──────── TRECHO PARA LEITURA

Cumpre sublinhar que há diferenciação na abordagem de Bonavides em comparação aos demais doutrinadores quanto a quarta dimensão que adveio do século XXI, referindo-se aos direitos da globalização política frente a globalização econômica, democracia, informação, para outra parte da doutrina, seriam os novos direitos em virtude de novas tecnologias como o direito de manipulação genética, biodireito e o cyberdireito.

Bonavides destacou que o direito a paz migrou da terceira dimensão para a quinta dimensão de direitos fundamentais, em contraponto ao seu entendimento pretérito. E, alguns doutrinadores exemplificam como o direito à felicidade, um direito da quinta dimensão.

Porém, a corrente majoritária da doutrina pátria, reconhece somente até a quarta dimensão, o que para a maioria dos doutrinadores, referem-se aos novos direitos, as novas tecnologias, não sendo o entendimento de Paulo Bonavides.

Ad memoriam, o STF, em primo momentum, através do Ministro Celso de Mello, ainda na década de noventa, reconheceu três dimensões, e, inclusive relacionou estas dimensões aos cânones da Revolução Francesa, sendo a primeira dimensão ligada à liberdade, a segunda à igualdade e a terceira dimensão ligada à fraternidade.

No século XXI, o STF reconhece e afirma uma quarta dimensão de direitos, conduzida pelo Ministro Ricardo Lewandowski, que afirmou que tal dimensão se refere aos novos direitos em razão das novas tecnologias. O precedente é a Ação de Inconstitucionalidade 3510[10].

De fato, alguns doutrinadores desenvolveram crítica à teoria geracional, para estes, a ideia de geração seria inadequada, pois, o surgimento de uma geração eliminaria a geração anterior. Trata-se de crítica inadequada, afinal, os adeptos da teoria dimensional-geracional vão afirmar que diferentemente do senso comum, uma nova geração não elimina a geração anterior, tem-se um jogo de sucessiva adição e não de subtração.

Os direitos fundamentais por meio de sua construção histórica, compõem a dimensão subjetiva que determina que os indivíduos sejam dotados de faculdade de impor ações, ou omissões em face do Poder Público, relatando que os direitos fundamentais sejam oponíveis ao Poder Público, resultando nos direitos do indivíduo, frente ao Estado.

────────────────

● SEU OBJETIVO:
Transcreva do trecho sobre as dimensões dos direitos fundamentais tudo o que vai de "No século XXI, o" até "não de subtração.".

──────── CONJUNTO DE DADOS

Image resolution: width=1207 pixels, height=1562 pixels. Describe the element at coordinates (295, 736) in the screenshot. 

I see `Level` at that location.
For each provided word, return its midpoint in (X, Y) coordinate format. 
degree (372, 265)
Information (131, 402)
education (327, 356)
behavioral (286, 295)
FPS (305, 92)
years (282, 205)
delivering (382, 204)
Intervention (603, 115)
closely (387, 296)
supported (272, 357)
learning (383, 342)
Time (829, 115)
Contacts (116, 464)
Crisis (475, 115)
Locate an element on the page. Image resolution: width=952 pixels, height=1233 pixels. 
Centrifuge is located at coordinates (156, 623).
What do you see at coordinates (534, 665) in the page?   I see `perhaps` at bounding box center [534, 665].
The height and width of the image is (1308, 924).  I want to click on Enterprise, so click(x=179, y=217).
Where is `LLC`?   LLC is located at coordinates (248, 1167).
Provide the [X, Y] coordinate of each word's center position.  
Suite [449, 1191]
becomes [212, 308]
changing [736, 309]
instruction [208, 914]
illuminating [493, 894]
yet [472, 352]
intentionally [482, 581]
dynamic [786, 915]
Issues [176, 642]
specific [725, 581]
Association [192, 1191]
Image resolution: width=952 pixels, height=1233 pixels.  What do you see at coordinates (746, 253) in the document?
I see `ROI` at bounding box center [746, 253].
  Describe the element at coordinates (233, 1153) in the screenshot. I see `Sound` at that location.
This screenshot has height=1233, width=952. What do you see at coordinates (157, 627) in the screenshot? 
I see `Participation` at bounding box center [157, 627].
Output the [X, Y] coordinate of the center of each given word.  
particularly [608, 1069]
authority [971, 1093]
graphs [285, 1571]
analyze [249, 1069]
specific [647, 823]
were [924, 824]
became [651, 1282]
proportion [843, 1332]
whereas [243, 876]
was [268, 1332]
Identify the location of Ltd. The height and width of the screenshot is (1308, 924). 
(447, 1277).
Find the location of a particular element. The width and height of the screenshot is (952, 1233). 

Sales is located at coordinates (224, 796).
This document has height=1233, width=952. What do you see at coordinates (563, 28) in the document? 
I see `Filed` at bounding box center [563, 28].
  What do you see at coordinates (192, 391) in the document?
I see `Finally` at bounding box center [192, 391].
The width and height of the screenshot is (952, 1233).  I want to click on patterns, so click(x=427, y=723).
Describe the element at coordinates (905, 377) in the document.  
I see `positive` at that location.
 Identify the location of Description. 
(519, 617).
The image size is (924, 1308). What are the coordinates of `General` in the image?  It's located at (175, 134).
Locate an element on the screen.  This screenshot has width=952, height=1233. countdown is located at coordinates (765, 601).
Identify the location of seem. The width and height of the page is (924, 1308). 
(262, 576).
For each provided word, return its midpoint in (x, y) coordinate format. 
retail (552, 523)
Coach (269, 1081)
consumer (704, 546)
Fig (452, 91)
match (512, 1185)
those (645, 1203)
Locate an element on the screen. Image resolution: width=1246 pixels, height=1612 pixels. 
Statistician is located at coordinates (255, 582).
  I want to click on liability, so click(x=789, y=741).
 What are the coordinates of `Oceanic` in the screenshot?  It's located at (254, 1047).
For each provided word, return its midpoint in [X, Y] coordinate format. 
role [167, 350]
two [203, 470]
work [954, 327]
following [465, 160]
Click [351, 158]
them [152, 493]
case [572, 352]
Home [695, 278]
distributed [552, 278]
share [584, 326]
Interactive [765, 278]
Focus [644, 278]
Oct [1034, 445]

────────────────

● RESULTADO DA TAREFA:
No século XXI, o STF reconhece e afirma uma quarta dimensão de direitos, conduzida pelo Ministro Ricardo Lewandowski, que afirmou que tal dimensão se refere aos novos direitos em razão das novas tecnologias. O precedente é a Ação de Inconstitucionalidade 3510[10].

De fato, alguns doutrinadores desenvolveram crítica à teoria geracional, para estes, a ideia de geração seria inadequada, pois, o surgimento de uma geração eliminaria a geração anterior. Trata-se de crítica inadequada, afinal, os adeptos da teoria dimensional-geracional vão afirmar que diferentemente do senso comum, uma nova geração não elimina a geração anterior, tem-se um jogo de sucessiva adição e não de subtração.